Quoted passage -
Pavlos' Perceptron Pals (Cyrus Asgari, Ben Ray, Caleb Saul, Warren Sunada Wong, Chase Van Amburg)
This repository was produced as part of the final project for Harvard’s AC215 Fall 2023 course. The purpose of this README
is to explain to a developer how to utilize this repository, including usage of the individual containers that comprise the PAVVY app, the model training workflow, and deployment to a Kubernetes Cluster using Ansible. For a more accessible overview of the project, please see our Medium post here and a video (including a live demo of PAVVY) here.
- Introduction
- Application Design
- Project Organization
- Individual Containers
- Model Training Workflow
- Application Design
- Deployment to Kubernetes Cluster using Ansible
- Areas for Future Updates
PAVVY is an application that can process lecture videos or transcripts to produce keyphrases and generate quizzes, which allow learners to better review and engage with lecture content.
The deployed PAVVY application comprises of four main containers - video to audio preprocessing, audio transcription, keyword highlighting, quiz generation. These four containers can be run atomically from the src/pipeline-workflow/
directory. In addition, we have a container that takes care of data versioning (found in the root of the repository) and a container that runs training for our keyword extraction model (found in src/pipeline-workflow/model-training
).
We utilized several MLOps tools to optimize our data preprocessing and training workflows, including usage of TensorFlow Data, Dask for efficient transformations of lecture videos, support for serverless training with Vertex AI on multiple GPUs, and performance tracking with Weights & Biases. Upon completing training, our four main containers were formulated into a Vertex AI (Kubeflow) pipeline, allowing for effective orchestration of our app's components.

Questions on the material -
[1] In the PAVVY README, rewrite the part between "We utilized several" and "our app's components.", inclusive, and replace "Dask" with "Apache Spark".
[2] According to the PAVVY README, which tool did the team use for performance tracking?

Given entries -
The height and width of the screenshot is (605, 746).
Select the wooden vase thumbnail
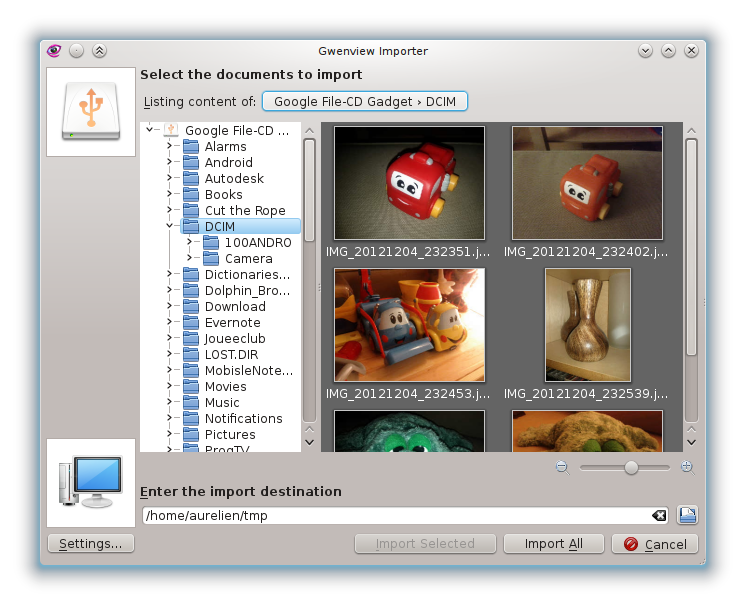point(587,325)
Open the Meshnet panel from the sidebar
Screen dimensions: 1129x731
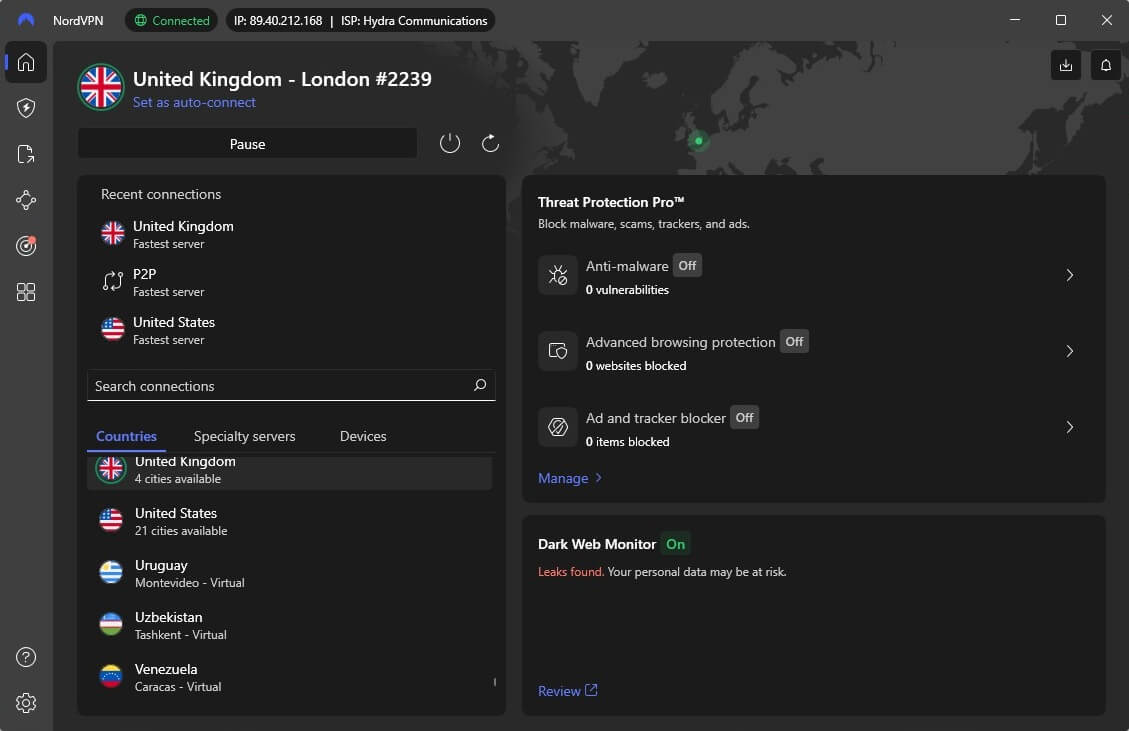point(25,200)
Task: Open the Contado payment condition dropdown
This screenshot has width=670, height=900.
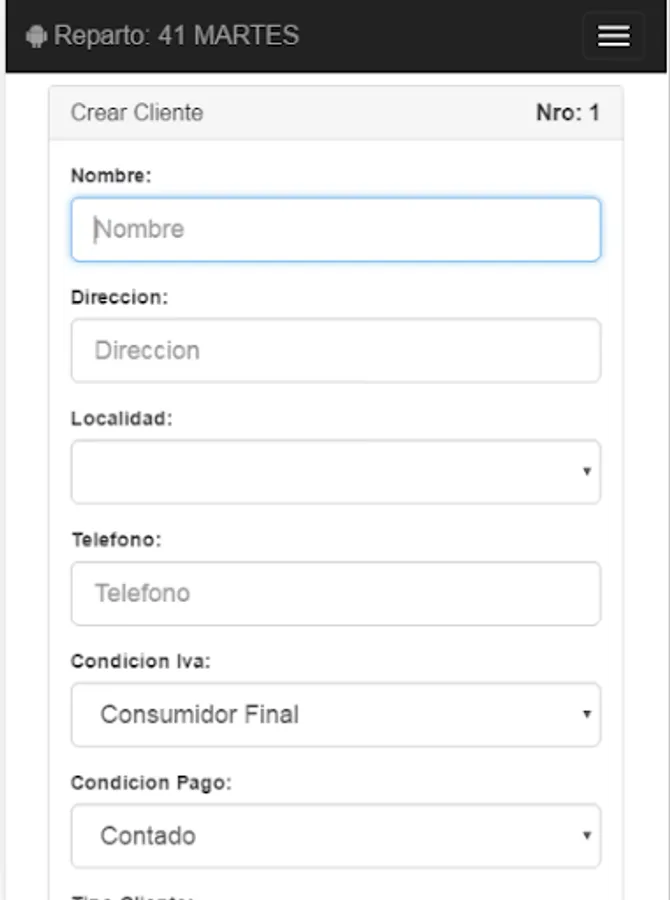Action: click(335, 835)
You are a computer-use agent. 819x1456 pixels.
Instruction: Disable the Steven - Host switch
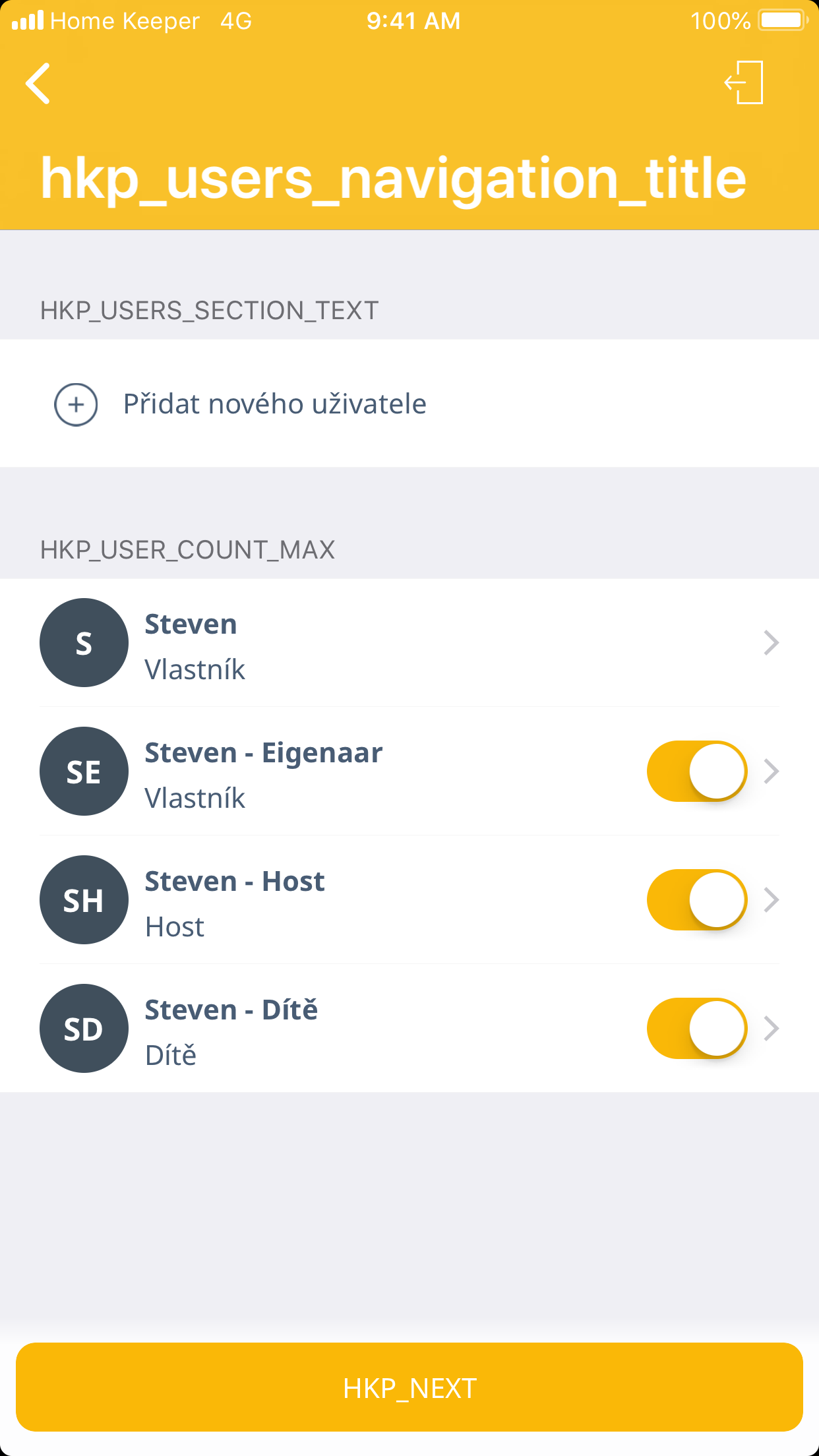[x=696, y=899]
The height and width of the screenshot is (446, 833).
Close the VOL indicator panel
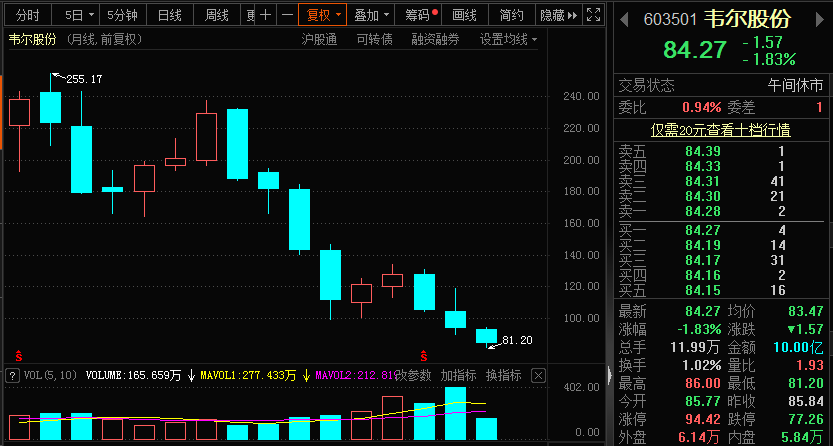(x=539, y=376)
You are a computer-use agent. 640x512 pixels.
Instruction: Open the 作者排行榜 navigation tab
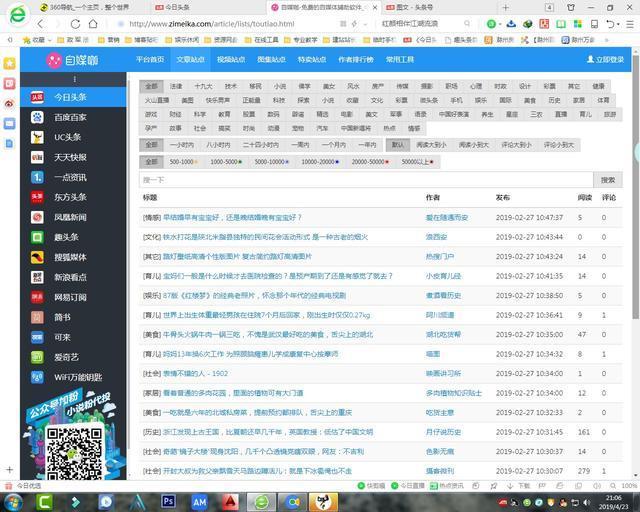tap(357, 60)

Problem solutions -
[1]
We utilized several MLOps tools to optimize our data preprocessing and training workflows, including usage of TensorFlow Data, Apache Spark for efficient transformations of lecture videos, support for serverless training with Vertex AI on multiple GPUs, and performance tracking with Weights & Biases. Upon completing training, our four main containers were formulated into a Vertex AI (Kubeflow) pipeline, allowing for effective orchestration of our app's components.

[2] Weights & Biases.